Około 40 polskojęzycznych serwisów randkowych i nawet kilkanaście milionów ich użytkowników. Kilkanaście serwisów nieukrywających, że chodzi o kojarzenie partnerów do seksu. Największy z nich, C-Date, wizytowany jest przez ponad 700 tys. Polaków, w połowie – przez kobiety. A są też specjalne serwisy dla gejów, podstrony dla lesbijek, dla par szukających par lub też dojrzałych kobiet poszukujących sprawnych erotycznie utrzymanków. Sytuacja odwrotna – pan sponsoruje studentkę – w Internecie na mało kim robi już wrażenie. Z badań prof. Jacka Kurzępy z SWPS we Wrocławiu wynika, że około 20 proc. studentek korzysta z takiej formy finansowania studiów, badacz ukuł wręcz termin: „uniwersytutki”.
Ale także użytkownicy tych portali, które są pomyślane trochę jak dawne biura matrymonialne, narzekają, że wśród nawet kilku setek maili, jakie potrafią spłynąć jednego dnia na ich skrzynkę pocztową, są głównie propozycje seksualne. Pani C. w pierwszym liście opisuje panu A., jak sobie wyobraża jego szczegóły intymne. Pan M. zaczyna od zachwytów nad kuchnią włoską, by przejść do konkretów fizjologicznych – znienacka.

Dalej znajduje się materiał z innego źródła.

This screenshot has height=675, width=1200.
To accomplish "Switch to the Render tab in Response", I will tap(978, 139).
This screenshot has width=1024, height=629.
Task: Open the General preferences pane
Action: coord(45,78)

Zmiany, jakie zaszły w zwyczajach seksualnych, wyłapywane są także w badaniach naukowych. Prof. Zbigniew Izdebski podaje, że w 2010 r. 30 proc. osób korzystających z Internetu codziennie, bądź prawie codziennie, deklarowało uprawianie w realu seksu z osobą poznaną tą drogą. Kolejne 48 proc. zacząć i skończyć miało na intymności via sieć, nie przenosząc znajomości poza wirtual. Już 80 proc. Polaków zdarzyło się poczuć przypływ podniecenia seksualnego w trakcie internetowej konwersacji z kimś obcym.